Rechts und Links, das sind für Jakl keine veralteten Begriffe: „Eine Mitte existiert nicht. Das ist nur ein Euphemismus für Ideen- und Inhaltslosigkeit“.

Jakl ist ein getriebener Mensch. In der Politik wie auf der Bühne. Wenn er ein Konzert spielt, reißt er die Augen weit auf, schüttelt wuchtig mit dem Kopf und macht dramatische Körperbewegungen. Wenn er mit Menschen diskutiert, versucht er, sie nieder zu machen. Doch was ist es, das Jakl antreibt?

Er wuchs in einfachen Verhältnissen auf. Der Vater, ein Schlosser vom Lande, die Mutter kam aus Polen und arbeitete ihr Leben lang als Verkäuferin. Nach dem Krieg glaubten beide an eine bessere Zukunft im Kommunismus. Jakl kam im Jahr 1959, etwa zehn Jahre nach der Aussiedlung der Sudetendeutschen in Cheb zur Welt. „Ich wuchs ohne Wurzel und Tradition auf“, sagt er heute. Sein Konservatismus sei eine Reaktion auf die innere Heimatlosigkeit.

Seine Ideenwelt bastelte er sich aus dem zusammen, was er gelesen hat. Bevor er in die Musik- und Kneipenwelt eintauchte, flüchtete er in Bücher. Ab der dritten Klasse fing er angeblich an, die großen Literaturklassiker zu lesen: Walter Scott, Erich Maria Remarque, Victor Hugo.

Er wollte immer hoch hinaus: Präsident, Kosmonaut oder ein Rockstar wollte er werden. Der Versuch Präsident zu werden, ist jedenfalls im November 2012 gescheitert. Mangels Unterschriften unter einer entsprechenden Bürgerpetition schaffte es Jakl noch nicht einmal auf die Kandidatenliste – trotz der offiziellen Unterstützung des amtierenden Präsidenten, seines Chefs.
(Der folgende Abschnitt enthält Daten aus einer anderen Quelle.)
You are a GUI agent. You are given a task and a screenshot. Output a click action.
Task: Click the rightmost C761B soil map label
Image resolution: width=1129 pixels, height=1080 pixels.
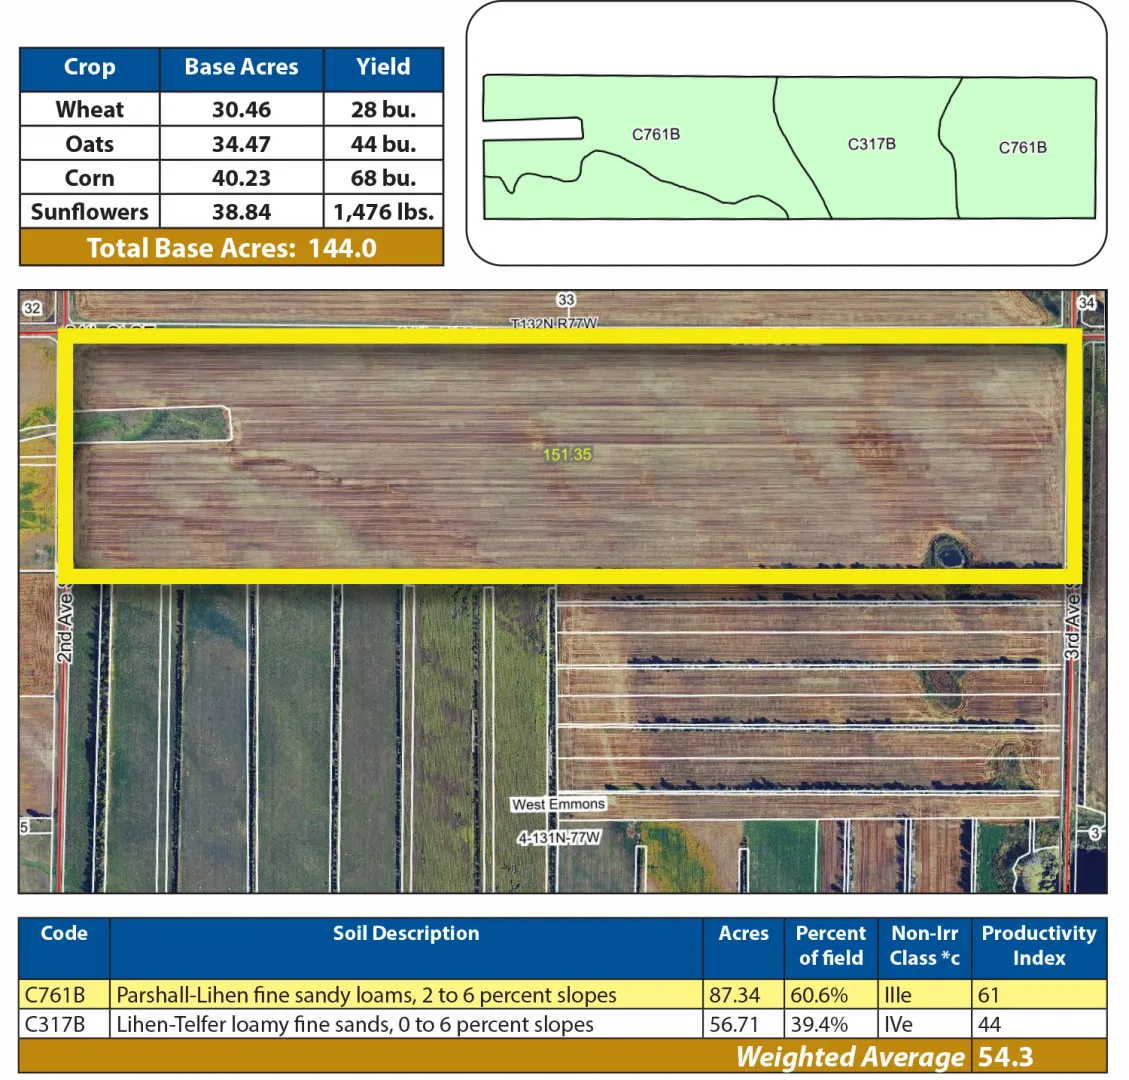coord(1022,148)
Auch das Team von Jakls Stammkneipe Magister Kelley unterstützte ihn damals, wenn auch nur halbherzig. Der Miteigentümer und Barkeeper Michal Pohanka erinnert sich, dass das nach Jakl benannte Bier kein Verkaufsschlager wurde. „Wie überall hat er auch hier nur wenige Fans. Er wäre kein guter Präsident, dafür ist sein Ego viel zu aufgebläht“, urteilt Pohanka. Mit vielen Menschen aus seinem Umfeld habe sich Jakl bereits zerstritten.

Bis Pohanka eine Antwort auf die Frage findet, ob Jakl auch eine soziale Seite hat, muss er eine Weile überlegen: „Naja, er hat einen Roma-Jungen adoptiert. Es muss schon etwas Soziales in ihm sein.“ Jakl selbst sagt über sein Adoptivkind, dass es ihn für die Problematik des Rassismus sensibilisiert hat.

In den nächsten Monaten will Jakl helfen, das Václav Klaus-Institut  aufzubauen – eine Art Denkfabrik, die das politische Gedankengut des scheidenden  Präsidenten weitertragen soll. Danach will er etwas kürzer treten, sich seiner Gesundheit, der Musik und dem geliebtem Bier widmen. Vielleicht findet er sogar seine innere Ruhe. Bis sich sein Zorn an etwas Neuem entfacht.